Однажды, отдыхая таким вот образом, Хелен осознала, что прошло два с половиной месяца, прежде чем она выпрямилась. Она знала, что отдых не имеет значения, и видела, как движется ее лицо, искаженный образ ее лица, стареющего в отражении в стеклянной поверхности прибора «кажущийся вес». Она будто сквозь туман глядела на свои руки, отмечая, что кожа становится то упругой, то дряблой по мере перепадов температуры.

Она еще раз осмотрела паруса и решила убавить фок. Вяло подтащила себя к панели управления сервороботами. Выбрала нужный регулятор и около недели его отжимала. Подождала немного: сердце жужжит, в горле свистит воздух, ногти мягко отламываются по мере роста. Наконец, проверила, правда ли это нужный регулятор, и нажала на него снова, и ничего не произошло.

Нажала в третий раз. Никакого отклика.

Она вернулась к основной панели, перепроверила датчики, проконтролировала направление света, рассчитала уровень инфракрасного давления, которое должна была поймать. Паруса исподволь набрали что-то очень близкое к самой скорости света, летели что есть мочи, и одна сторона провисала; позади корабля капсулы, запечатанные от времени и вечности, покорно купались в почти идеальной невесомости.

Она пригляделась: данные считаны правильно.

Неправильно вел себя парус.

Она вернулась к аварийной панели и нажала. Ничего не произошло.

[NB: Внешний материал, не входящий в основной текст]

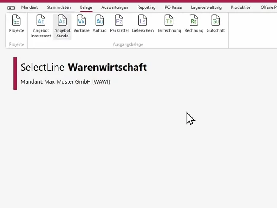277x208 pixels.
Task: Switch to the Auswertungen tab
Action: (115, 7)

Она распечатала робота-ремонтника и послала его произвести ремонт, пробивая перфокарты с инструкциями так быстро, как могла. Робот вышел и через мгновение (три дня) ответил. Панель робота-ремонтника огласилась звоном: «Несообразность».

Она послала второго робота-ремонтника. Тщетно.

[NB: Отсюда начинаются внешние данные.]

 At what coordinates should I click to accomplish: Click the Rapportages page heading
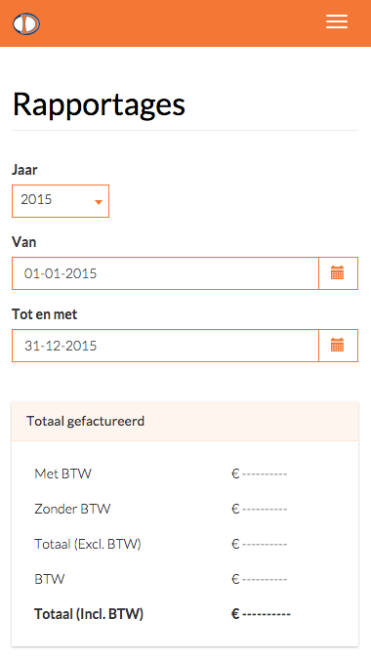pyautogui.click(x=99, y=104)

Она послала третьего, последнего. Три ярких огонька, «Несообразность», смотрели на нее. Она перевела сервороботов на другую сторону парусов и очень сильно потянула.

Парус по-прежнему стоял не под тем углом.

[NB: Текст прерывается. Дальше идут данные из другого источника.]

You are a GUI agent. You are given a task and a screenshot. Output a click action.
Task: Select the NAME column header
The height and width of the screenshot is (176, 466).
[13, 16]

Она стояла, изнуренная и затерянная посреди космоса, и молилась: «Не ради меня, Господи, – я бегу от жизни, которой не хотела. Но ради душ этого корабля и ради бедных глупых людей, которых я везу, ради тех, кому хватило смелости поклоняться своим богам и хотеть света иной звезды, я прошу тебя, Господи, помоги мне сейчас». Она считала, что молится очень ревностно, и надеялась, что на молитву ответят.

Это не сработало. Она была озадачена – и одна-одинешенька.

Солнца не было. Ничего не было, кроме тесной рубки и ее самой, одинокой более, чем любая женщина в любой век. Она ощущала дрожь и пульсацию мышц, которые сутками приспосабливались, пока сознание отсчитывало несколько минут. Она подалась вперед, заставила себя не расслабляться и в конце концов вспомнила, что какой-то официальный хлопотун снабдил корабль оружием.

Для чего ей оружие – Хелен не знала.

Оно наводилось. Стреляло на двести тысяч миль. Цель можно было задать автоматически.

Хелен опустилась на колени и двинулась туда, куда вели брюшная трубка, и питательная трубка, и катетерные трубки, и провода шлема, – к панели. Проползла под панелью управления сервороботами и вытащила письменную инструкцию. После долгих поисков нашла частоту управления оружием. Настроила оружие и пошла к окну.